[Start of Attachment]

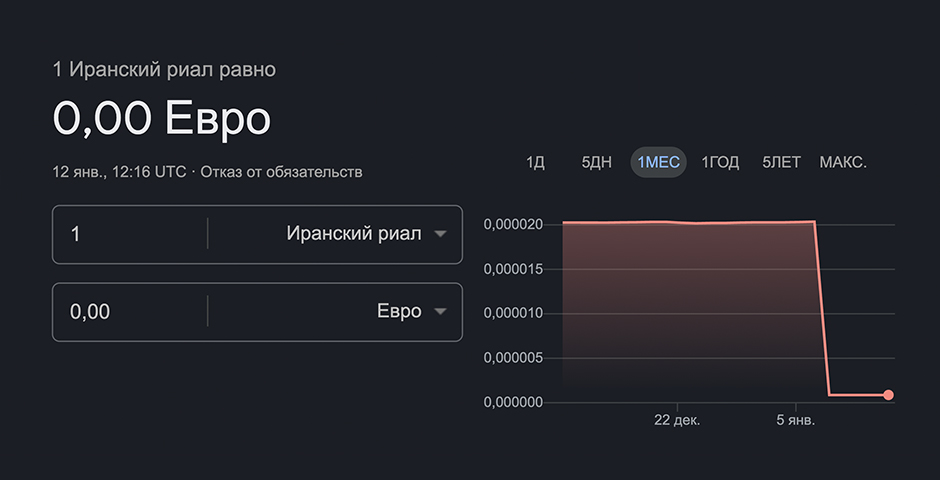
Task: Focus the Iranian rial amount field
Action: [130, 234]
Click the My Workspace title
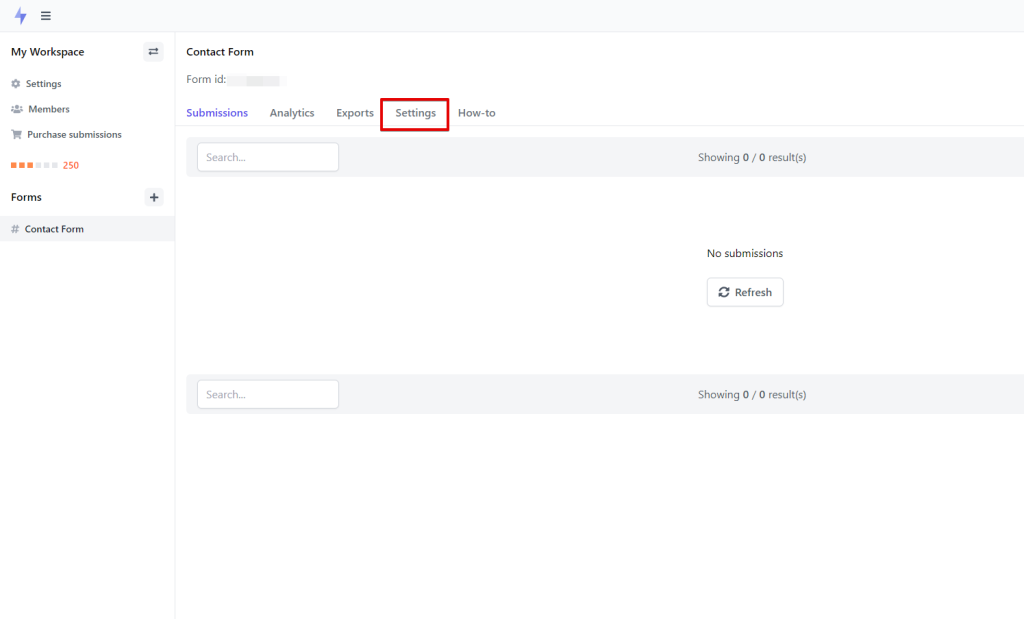Image resolution: width=1024 pixels, height=619 pixels. click(x=48, y=52)
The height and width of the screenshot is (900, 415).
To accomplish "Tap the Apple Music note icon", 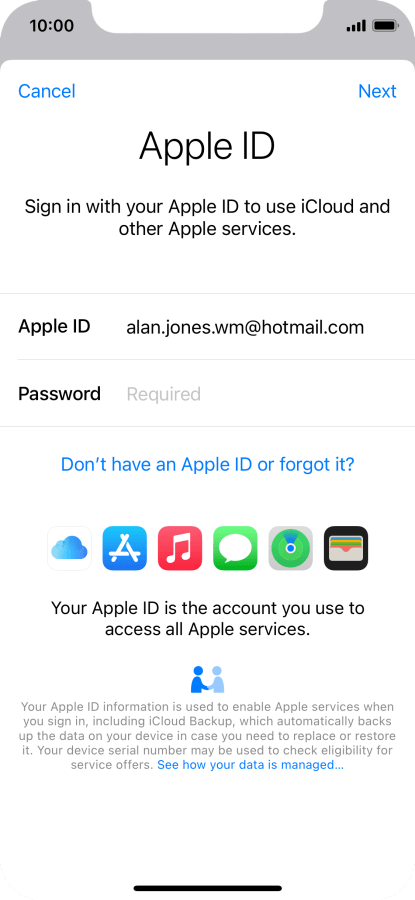I will 180,548.
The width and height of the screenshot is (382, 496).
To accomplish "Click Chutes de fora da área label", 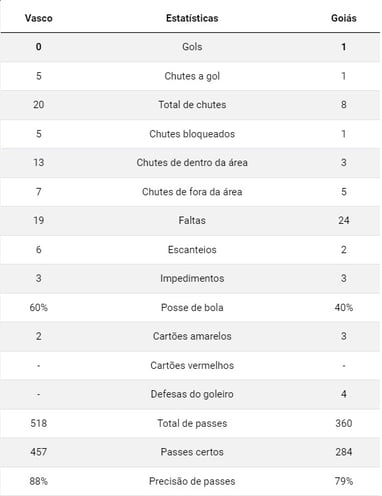I will coord(192,192).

[End of Attachment]

Look through the entries above; find each line with the word "screenshot" and copy it.

**Response box**
The height and width of the screenshot is (900, 415).
The width and height of the screenshot is (382, 496).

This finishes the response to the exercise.